Tell her you're sorry that, despite the uniform hanging in her closet, if she can't find a job and has to take welfare, to some people, she's just trash.

Tell him you're sorry that if he gets a job and it doesn't pay enough to feed his kids, his EBT card means he's a "taker" not a "maker."

Tell her you're sorry because, if her first name is "Shamika," some white people will laugh at her. Tell him if his last name is "Rivera," some non-Hispanic people will think he's in America illegally. Tell him you're sorry those same people didn't give a damn how he got into Fallujah or if he ever got out.

Tell her you're sorry the last business to open in her neighborhood was a payday loan place. Tell him you're sorry his mother got laid off while he was gone.

Tell her you're sorry her brother overdosed. Tell him you're sorry his uncle got shot.

Tell him you're sorry the dropout rate at his old high school is the same as it was before he left. Tell her you're sorry the unemployment rate in her city is the same as before she left.

Tell him you're sorry we spent his blood like a drunk throwing a $5 bill on a bar. Tell her you're sorry we thought calling her "hero" while she was over there was enough.

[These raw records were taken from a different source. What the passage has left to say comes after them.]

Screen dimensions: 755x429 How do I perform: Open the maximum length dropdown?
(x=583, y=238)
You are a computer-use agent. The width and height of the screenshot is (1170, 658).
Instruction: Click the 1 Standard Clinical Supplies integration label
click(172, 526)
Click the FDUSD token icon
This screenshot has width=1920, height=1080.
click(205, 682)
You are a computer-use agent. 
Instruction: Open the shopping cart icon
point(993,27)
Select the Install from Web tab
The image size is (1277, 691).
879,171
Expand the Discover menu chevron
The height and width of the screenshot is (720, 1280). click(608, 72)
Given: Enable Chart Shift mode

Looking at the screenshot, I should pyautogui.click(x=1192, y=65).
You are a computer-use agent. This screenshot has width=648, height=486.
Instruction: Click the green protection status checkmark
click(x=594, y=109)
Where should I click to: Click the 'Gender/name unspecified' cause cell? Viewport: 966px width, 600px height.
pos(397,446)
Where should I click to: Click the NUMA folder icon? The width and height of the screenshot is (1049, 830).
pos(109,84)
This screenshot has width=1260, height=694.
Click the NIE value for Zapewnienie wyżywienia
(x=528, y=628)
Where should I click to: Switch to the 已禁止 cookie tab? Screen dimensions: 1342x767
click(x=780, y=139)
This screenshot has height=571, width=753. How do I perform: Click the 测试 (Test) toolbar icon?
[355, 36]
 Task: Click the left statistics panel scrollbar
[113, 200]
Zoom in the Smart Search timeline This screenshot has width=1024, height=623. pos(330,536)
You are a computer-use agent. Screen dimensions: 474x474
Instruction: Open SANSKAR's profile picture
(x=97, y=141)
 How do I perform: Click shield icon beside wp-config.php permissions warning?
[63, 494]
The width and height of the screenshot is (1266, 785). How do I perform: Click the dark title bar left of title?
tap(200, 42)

Tell them you're sorry we didn't think about it more, didn't love their lives a little more, tell them you're sorry we thought the American flag on the front porch was enough.

We had years to make build a better nation while they were gone and, instead, we argued about what Jesus would have wanted fifth graders to study in science class.

Tell 'em you're sorry.

To find out more about Marc Munroe Dion and read features by other Creators Syndicate writers and cartoonists, visit www.creators.com. Dion's book of Pulitzer Prize-nominated column, "Between Wealth and Welfare: A Liberal Curmudgeon in America," is available for Nook and Kindle.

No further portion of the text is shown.